More explanation needed for interpreting the block modelling -how much of the slip rates plotted in Figure 5 are dependent on the models vs the GNSS data? What happens if you randomly remove some data (e.g. a bootstrap analyses?). Again profiles of the GNSS data would help with this.
L350: The Olgiy fault has a low slip rate in your model, but I wonder how much of this is because there are no GNSS sites on the western side of the fault – so most of the strain in the Fu Yun fault is concentrated (in the model) close to where there is data?

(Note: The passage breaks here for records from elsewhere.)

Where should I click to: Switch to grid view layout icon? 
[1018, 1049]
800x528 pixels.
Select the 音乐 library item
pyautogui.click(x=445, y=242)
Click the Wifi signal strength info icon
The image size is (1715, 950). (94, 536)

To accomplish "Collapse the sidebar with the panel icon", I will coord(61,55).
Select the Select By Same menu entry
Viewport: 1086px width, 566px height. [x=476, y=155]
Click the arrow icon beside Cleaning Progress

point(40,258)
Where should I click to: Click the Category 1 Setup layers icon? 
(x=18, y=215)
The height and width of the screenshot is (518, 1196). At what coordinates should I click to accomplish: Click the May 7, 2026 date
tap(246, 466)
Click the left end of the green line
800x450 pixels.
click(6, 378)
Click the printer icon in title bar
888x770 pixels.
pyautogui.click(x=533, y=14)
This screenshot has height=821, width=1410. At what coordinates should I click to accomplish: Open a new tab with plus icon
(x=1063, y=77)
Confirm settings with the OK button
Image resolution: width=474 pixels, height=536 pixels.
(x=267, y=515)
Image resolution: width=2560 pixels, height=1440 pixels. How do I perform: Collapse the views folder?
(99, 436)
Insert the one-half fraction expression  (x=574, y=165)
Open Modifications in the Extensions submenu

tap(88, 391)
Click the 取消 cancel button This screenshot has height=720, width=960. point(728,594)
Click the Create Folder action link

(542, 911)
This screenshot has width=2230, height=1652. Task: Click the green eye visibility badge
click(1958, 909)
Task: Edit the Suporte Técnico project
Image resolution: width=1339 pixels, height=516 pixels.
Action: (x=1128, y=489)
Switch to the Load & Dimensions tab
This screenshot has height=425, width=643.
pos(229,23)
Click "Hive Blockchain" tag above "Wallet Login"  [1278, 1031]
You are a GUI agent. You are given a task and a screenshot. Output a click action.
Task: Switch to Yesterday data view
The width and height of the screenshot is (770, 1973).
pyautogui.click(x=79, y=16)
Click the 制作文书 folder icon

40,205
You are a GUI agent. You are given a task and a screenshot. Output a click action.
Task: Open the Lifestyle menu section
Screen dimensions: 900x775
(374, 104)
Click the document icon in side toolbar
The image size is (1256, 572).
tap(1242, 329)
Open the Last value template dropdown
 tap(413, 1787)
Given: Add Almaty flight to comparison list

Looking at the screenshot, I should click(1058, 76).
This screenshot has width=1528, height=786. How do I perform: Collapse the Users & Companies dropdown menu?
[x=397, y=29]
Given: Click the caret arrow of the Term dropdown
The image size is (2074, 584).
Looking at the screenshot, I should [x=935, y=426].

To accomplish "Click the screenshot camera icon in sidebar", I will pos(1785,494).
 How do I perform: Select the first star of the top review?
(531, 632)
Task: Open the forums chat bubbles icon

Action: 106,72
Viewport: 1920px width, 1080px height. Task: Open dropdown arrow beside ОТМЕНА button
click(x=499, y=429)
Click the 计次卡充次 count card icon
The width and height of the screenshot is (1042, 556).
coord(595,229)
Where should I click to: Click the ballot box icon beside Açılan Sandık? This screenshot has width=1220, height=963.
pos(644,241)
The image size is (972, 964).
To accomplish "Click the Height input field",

In general, can you comment on how the site location introduces bias into the modelling?
I think it is important to always consider that the GNSS data is a different measurement to Quaternary fault slip rates. Quaternary fault slip rates represent (mostly) strain released in earthquakes. They can be influenced by whether a fault is early or late in its seismic cycle (especially when dealing with long recurrence intervals and large earthquakes), but should at least represent earthquakes. GNSS data is interpreted to represent the slow accumulation of elastic strain (between faults). It is very important to compare between these different observations (as has been done in the manuscript), but it is also important to consider the assumptions in these comparisons.
The discussion ends rather abruptly. I suggest you can improve the relevance of the work by ending the discussion with some points on the wider context of this work.
Minor
Be consistent in using Fig. vs Figure in your figure references.
Be consistent with spelling of Altay vs Altai, etc.
L70: The region also has significant compressional components of deformation.
Line 140: Change firsts to first
Line 206: I cannot find a reference to Figure 4 in the text, maybe it is supposed to be what is referenced as Figure 5 in this line?
Line 310: The phrasing of the second part of this sentence is incomplete.
Figures:
It would help to put some key place names (towns) on one of your maps, to help the reader locate themselves.
All Figures with GNSS data need a scale marker for the uncertainty ellipses.
Figure 5 is missing labels for (a) and (b), there is no (c) but this is referenced in the text at line 224. Fix references and labels associated with what looks to be splitting Figure 4 into two Figures.
What is the scale on the residual arrows in Figure 5?
It would be helpful to label the faults on Figure 5, since they are discussed with respect to the modelling results (e.g. the reader may not know that the Olgiy fault approximately forms the boundary of the western side of the Hovd block (in the north)).